Several HPC systems support specifying job requirements to ensure proper execution and optimal performance. Additionally, since HPC clusters are typically heterogeneous in nature [3], it is crucial to meet job requirements to ensure deterministic performance. To incorporate these requirements of real-world applications, we make the following assumptions in this paper:

- The job queue always contains a batch of jobs such that they can consume all available GPUs on the system.
- The memory required by each job is pinned during application initialization to achieve higher transfer rates using DMA and cannot be resized until the job completes.
- All jobs specify unique memory requirements and the memory footprint remains constant throughout the execution [16].
- All jobs are memory bound and each job performs continuous reads/writes to/from the data residing on the main memory and CXL memory tiers.
- The CXL device has a large enough capacity to support the memory requirements of active and scheduled jobs.

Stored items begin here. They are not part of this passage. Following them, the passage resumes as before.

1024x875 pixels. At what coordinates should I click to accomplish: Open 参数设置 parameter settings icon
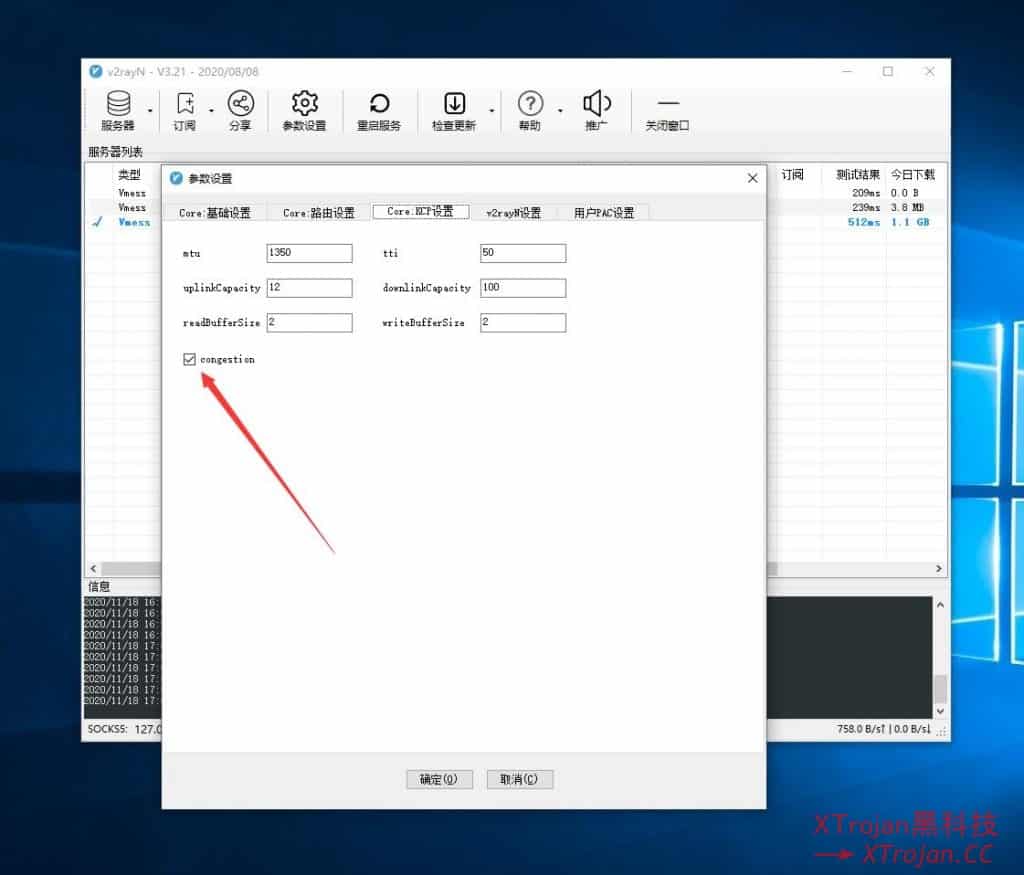coord(304,103)
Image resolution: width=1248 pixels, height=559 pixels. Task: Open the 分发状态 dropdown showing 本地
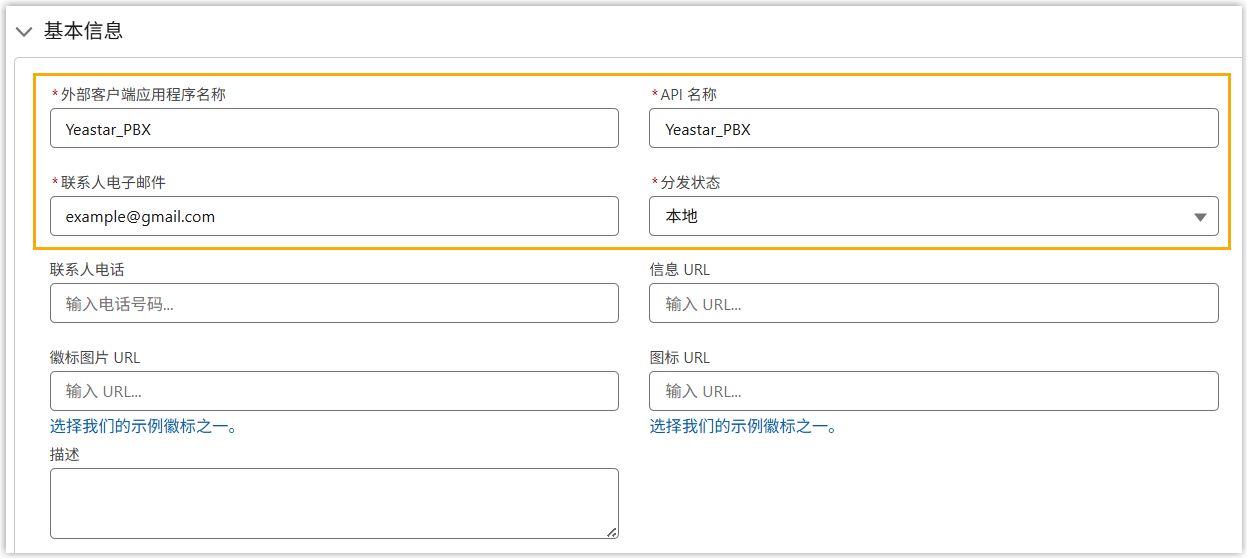(x=920, y=216)
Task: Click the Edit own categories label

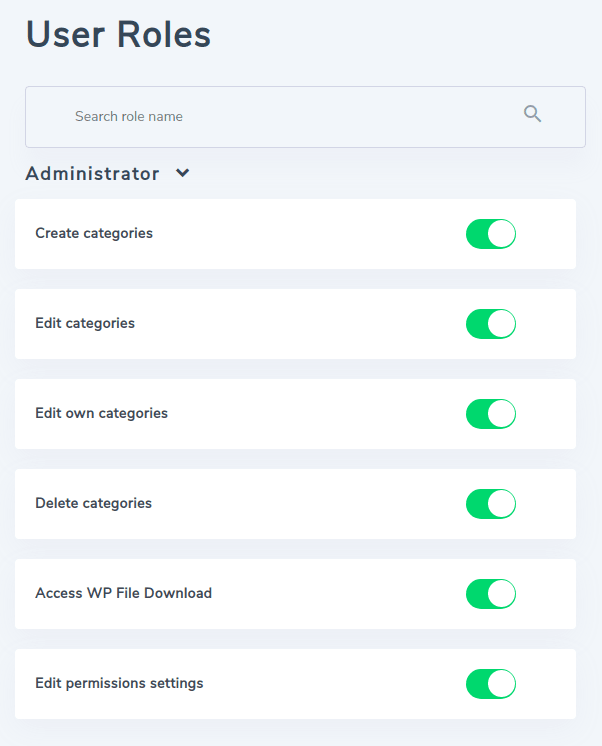Action: coord(101,413)
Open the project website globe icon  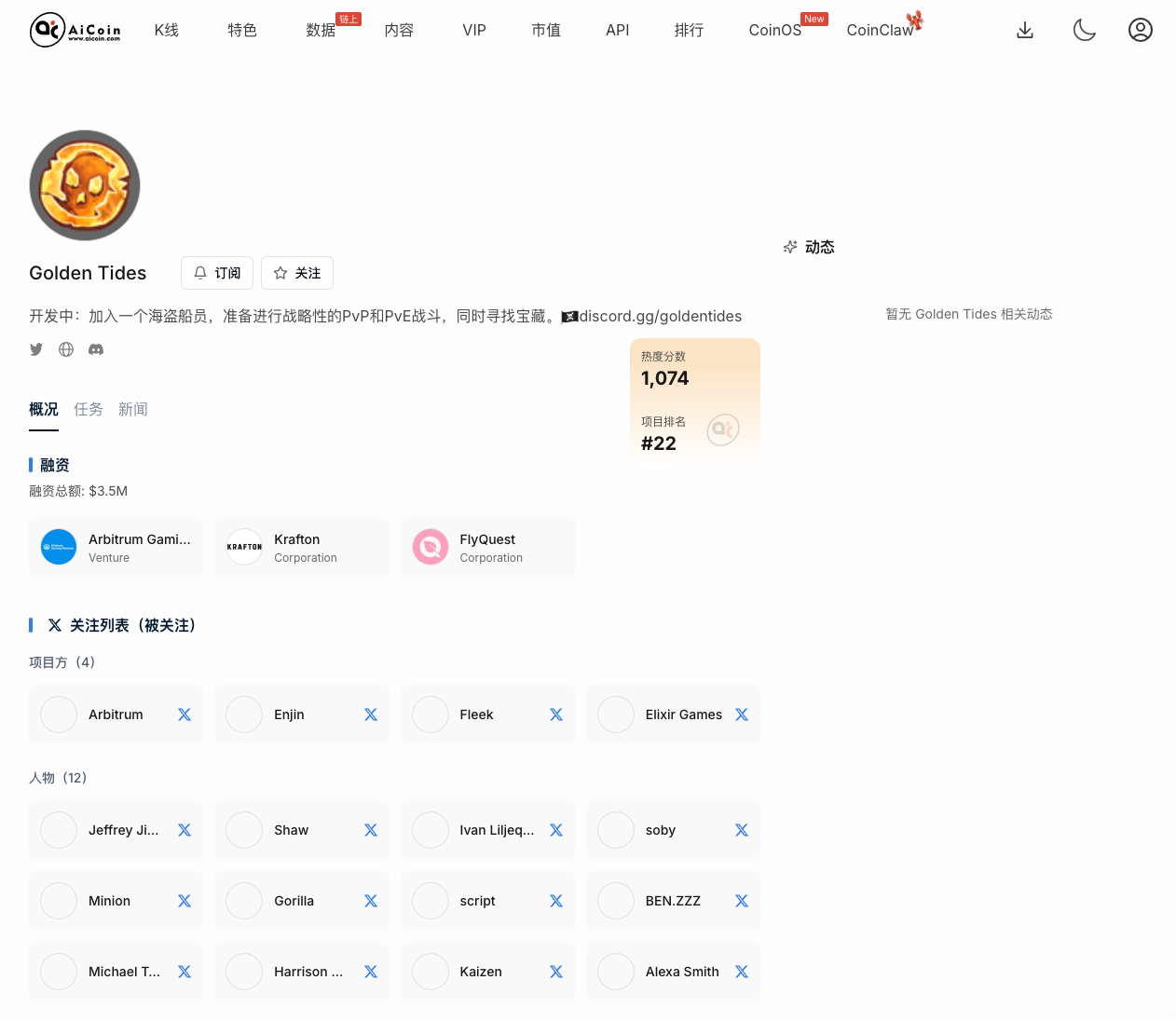click(65, 348)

### 3.4 Schedule Aware Data Allocation Approach

We propose a memory placement approach that leverages the tiered memory and the optimal memory source to maximize the data transfer rate and reduces the total execution time. Our proposed approach is shown in Algorithm 1. We consider a series of batch jobs  $J$  enqueued on the scheduler ready for execution. The job configuration enlists the number of GPUs required and the total memory footprint which is either known in advance or can be estimated using predictors [12]. Additionally, the system-level statistics, such as the amount of available memory per tier and data movement bandwidth, are provided to the scheduler using resource monitoring tools, micro-benchmarks, and node specifications.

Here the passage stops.